From the command line, use the -knob enable-driverless-collection=true option. For example:
amplxe-cl -collect-with runsa -knob enable-stack-collection=true -knob stack-size=0 -knob enable-user-tasks=true -knob event-config=CPU_CLK_UNHALTED.THREAD:sa=2000000, INST_RETIRED.ANY:sa=2000000, -knob enable-driverless-collection=true
To disable the driverless collection for your analysis:
Create a custom analysis and set the Stack size option to 0 (unlimited) value.
From the command line, use the -knob stack-size=0 option. For example:
amplxe-cl -collect-with runsa -knob enable-stack-collection=true -knob stack-size=0 -knob enable-user-tasks=true -knob event-config=CPU_CLK_UNHALTED.THREAD:sa=2000000,INST_RETIRED.ANY:sa=2000000This option disables the Perf driverless collection for stacks and enables the VTune Amplifier driver-based collection instead.

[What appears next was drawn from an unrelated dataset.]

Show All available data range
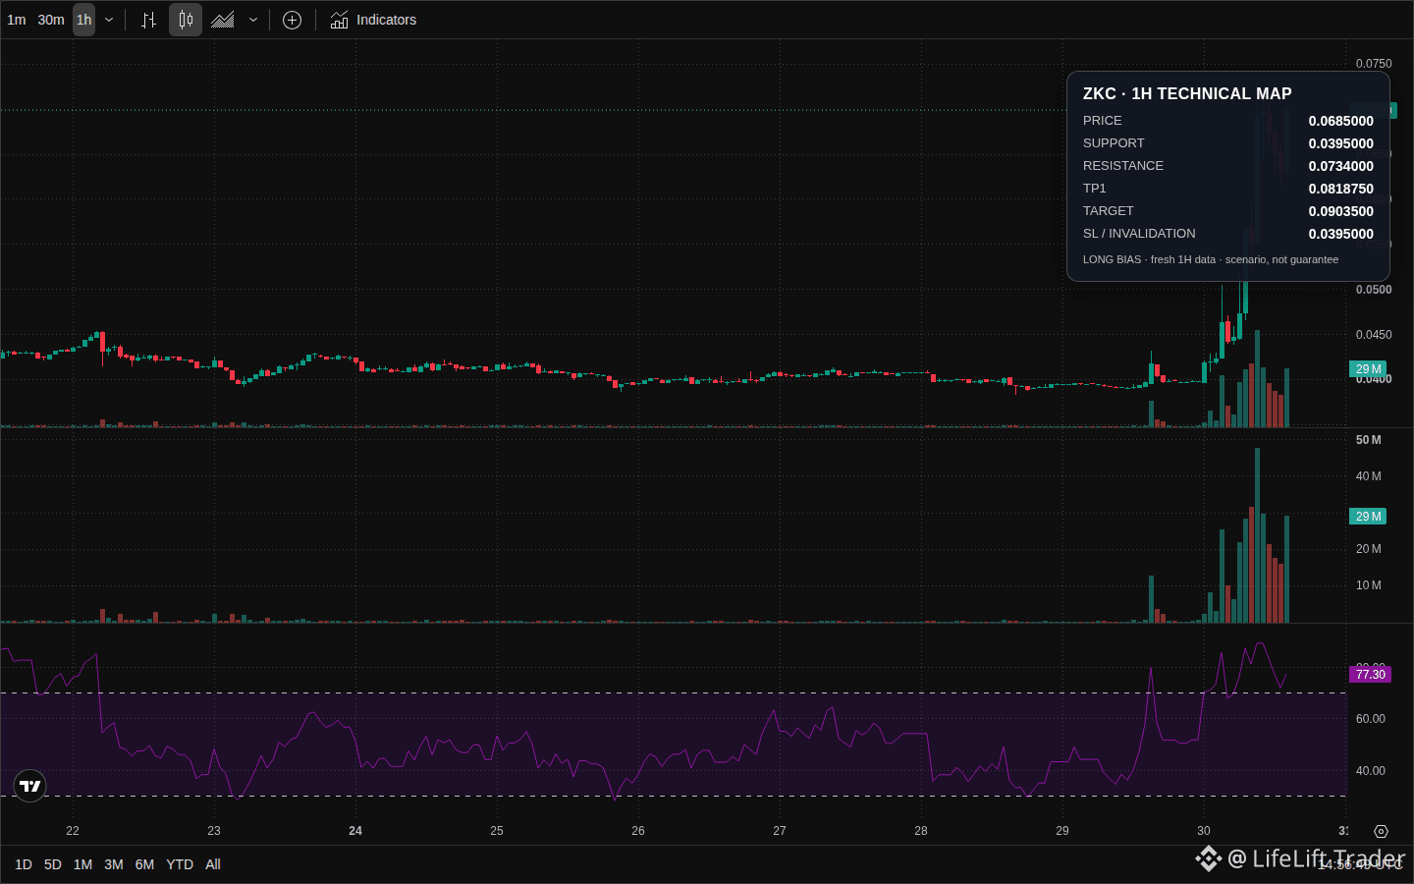click(x=213, y=864)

Perf-based driverless collection is applicable to all hardware event-based sampling analysis types, such as Hotspots (hardware event-based sampling mode), Microarchitecture Exploration, and Custom event-based sampling analysis types on Linux and Android OS. If the uncore events support is available on the system, the VTune Amplifier also uses the Perf collection for Memory Access, HPC Performance Characterization, and Microarchitecture Exploration analysis types with the Analyze memory bandwidth option enabled.
The following additional limitations are also possible for the driverless collection:
Since the driverless collection is based on the Linux Perf functionality, all Perf limitations fully apply to the VTune Amplifier sampling analysis as well. For example, your operating system limits on the maximum amount of files opened by a process as well as maximum memory mapped to a process address space still apply and may affect Perf-based profiling. For more information, see the Tutorial: Troubleshooting and Tips topic at https://perf.wiki.kernel.org/index.php/Main_Page.
Local and remote Launch Application, Attach to Process and Profile System target types are supported but this support fully depends on the Linux Perf profiling credentials specified in the /proc/sys/kernel/perf_event_paranoid file and managed by the administrator of your system using root credentials. For more information, see Perf Events and tool security at https://www.kernel.org/doc/html/latest/admin-guide/perf-security.html and the perf_event related configuration files topic at http://man7.org/linux/man-pages/man2/perf_event_open.2.html. By default, only user processes profiling at both user and kernel spaces is permitted, so you need granting wider profiling credentials via the perf_event_paranoid file to employ the Profile System target type.
Memory bandwidth analysis is not supported on Intel Atom® processors.
Preemption and synchronization context switches may not be differentiated on kernels older than 4.17. To identify context switch types, make sure the VTune Amplifier sampling driver is loaded and the Stack size option is set to 0.
Run the <install-dir>/bin64/amplxe-self-checker.sh script to explore the analysis type collection abilities of your system. The script output helps recognize limitations and provides advice on fixing them.